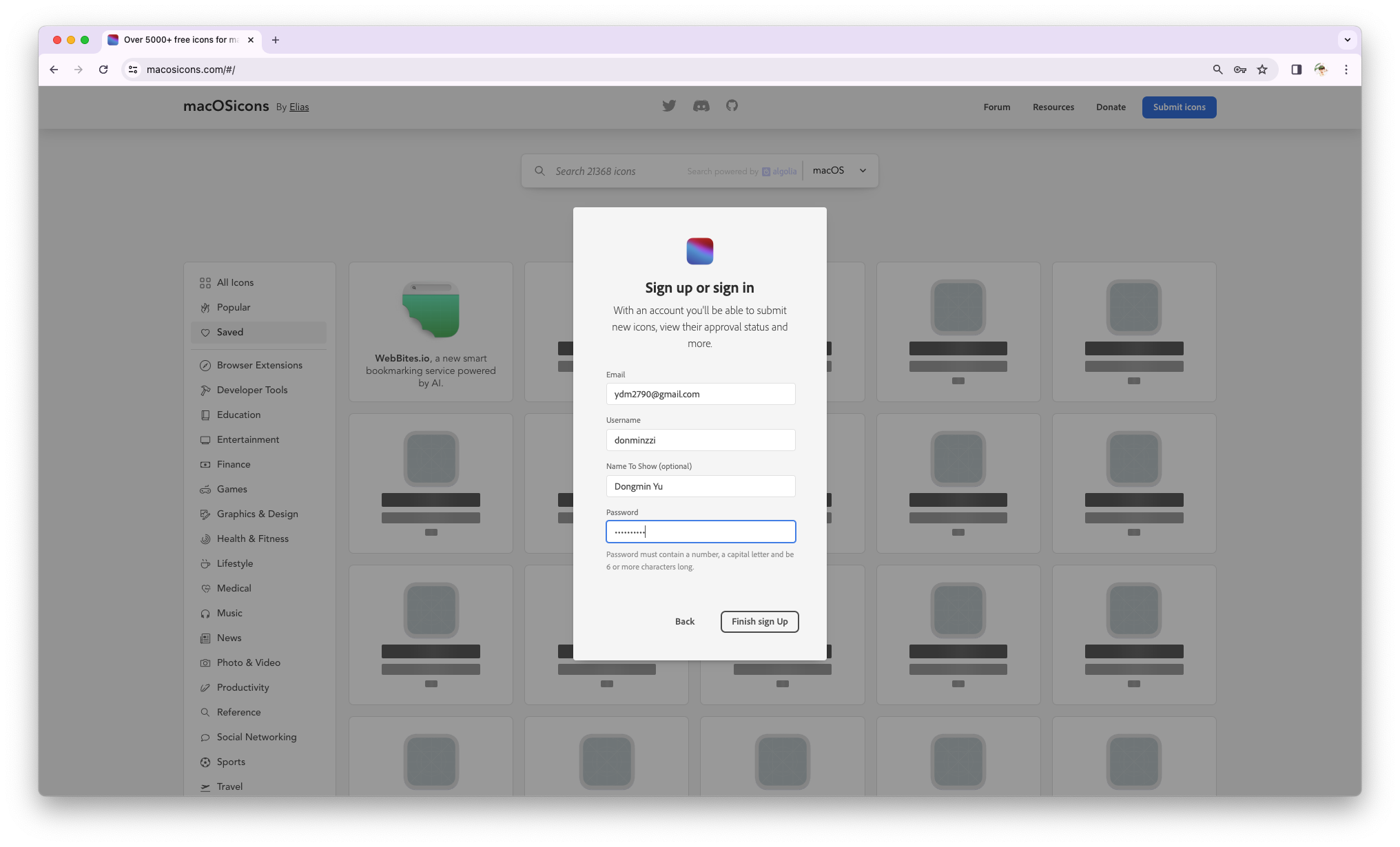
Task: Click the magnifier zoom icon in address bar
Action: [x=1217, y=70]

▬▬▬

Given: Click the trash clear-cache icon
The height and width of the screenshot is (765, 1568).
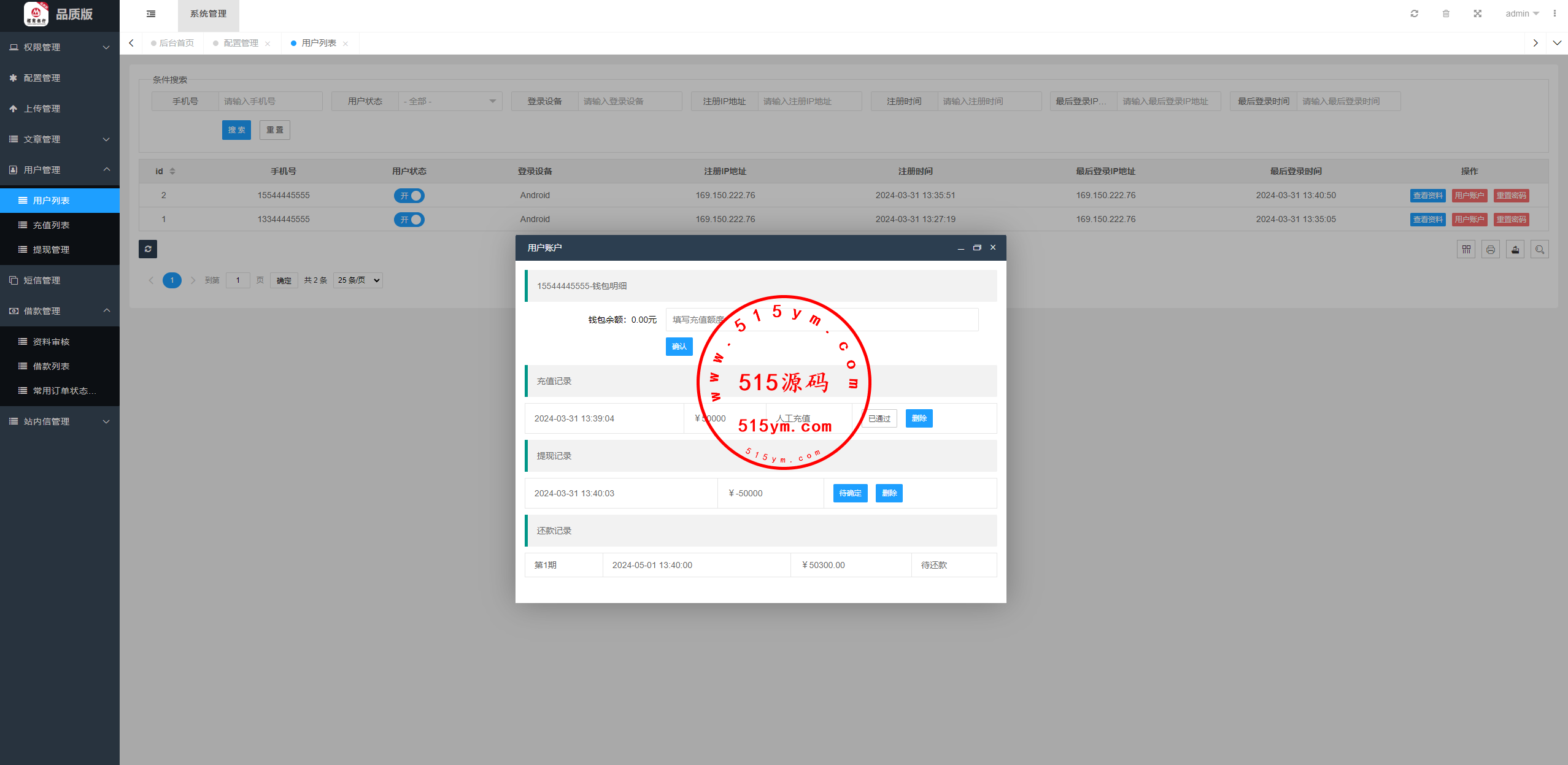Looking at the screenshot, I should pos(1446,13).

▬▬▬

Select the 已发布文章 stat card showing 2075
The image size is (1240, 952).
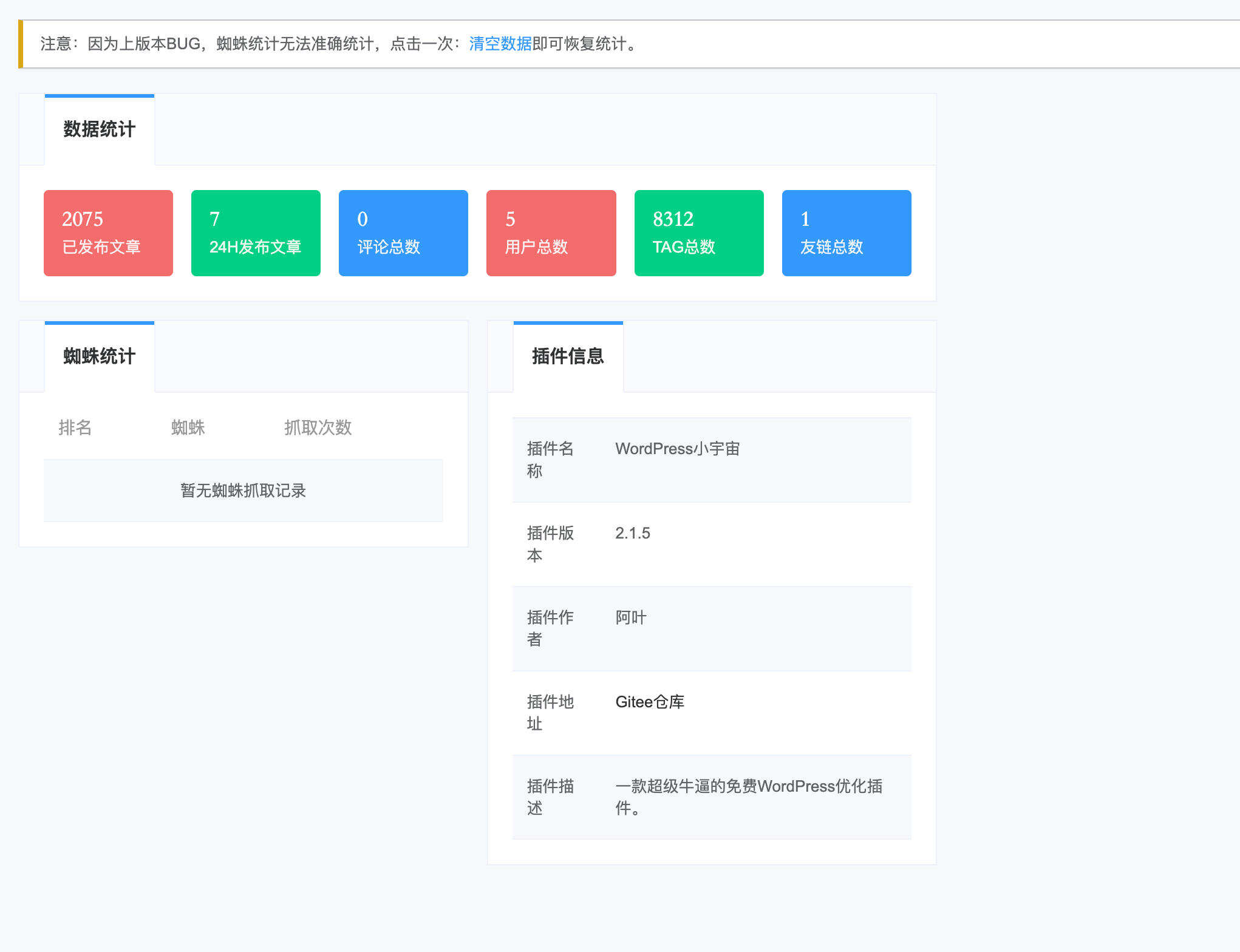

▬▬▬

[PROBLEM DESCRIPTION]: Where the line holding "Select the 已发布文章 stat card showing 2075" appears in the listing above, start reproducing exactly, and end with the line holding "The image size is (1240, 952).".

[OUTPUT FOR THIS TASK]:
Select the 已发布文章 stat card showing 2075
The image size is (1240, 952).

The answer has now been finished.